Molecular force fields and thermodynamic properties of electronically excited triatomic and tetraatomic molecules

Abstract

Electronically excited molecules play an important role in photochemical reactions. Up to the present time, thermodynamic properties for the molecules in their excited states have not been reported in the literature. During the past few years, a sufficient number of detailed spectroscopic measurements have been carried out on the rotational and the vibrational states of triatomic and tetraatomic excited species so that calculations of their thermodynamic properties with the methods of statistical mechanics can now be carried out.
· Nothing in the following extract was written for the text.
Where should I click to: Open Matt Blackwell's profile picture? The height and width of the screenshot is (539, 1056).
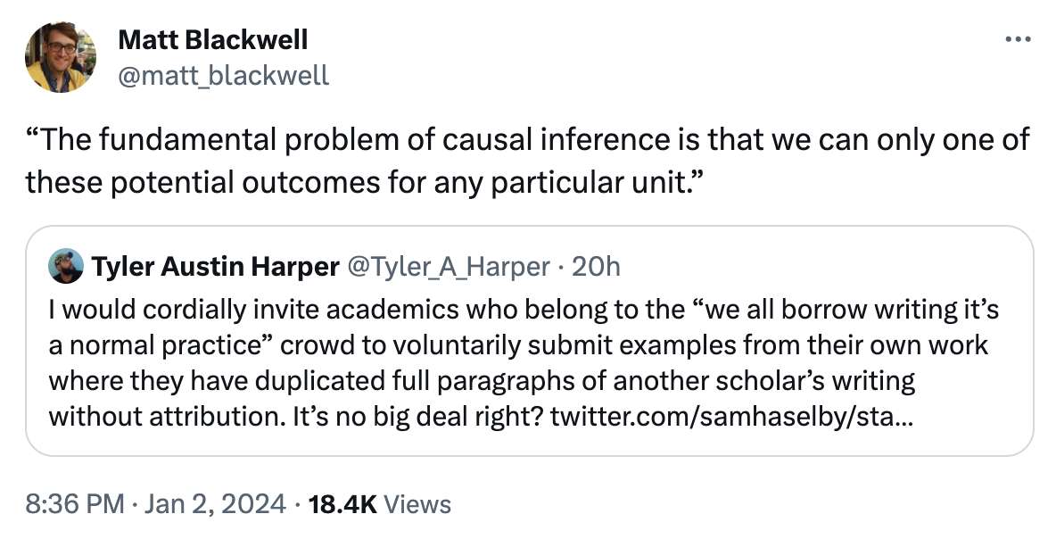61,57
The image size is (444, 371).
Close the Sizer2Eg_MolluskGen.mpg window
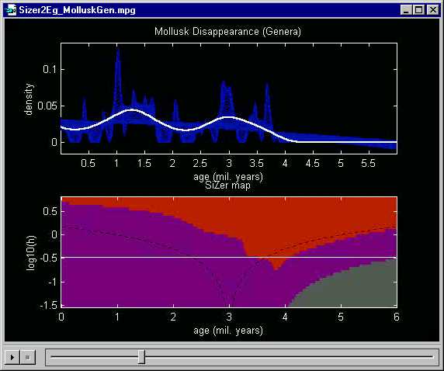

Certain simple polyatomic molecules, such as H₂O, D₂O, ClO₂, SO[superscript 16, subscript 2], SO[superscript 18, subscript 2], NO₂, CH₂O, CD₂O, and CHDO for which electronic spectra are thoroughly studied and satisfactorily analysed, were selected for this study to carry out statistical calculations of the thermodynamic properties. To predict the unobserved fundamental frequencies and molecular force fields, a normal coordinate analyses were carried out using the most general quadratic potential function of the valence force type. For formaldehyde, Schachtschneider's perturbation program for 709 digital computer was used. For the water molecule, Wilson's FG matrix method employing data for the isotopic species was used. For remaining bent triatomic molecules, it was established that the modified method of operation of high and low frequencies may be successfully employed. Finally, assuming the rigid rotor harmonic oscillator approximation, the thermodynamic properties such as enthalpy of formation, heat capacity, entropy, and Gibbs energy of formation for these excited molecules were predicted and compared with those in the ground states.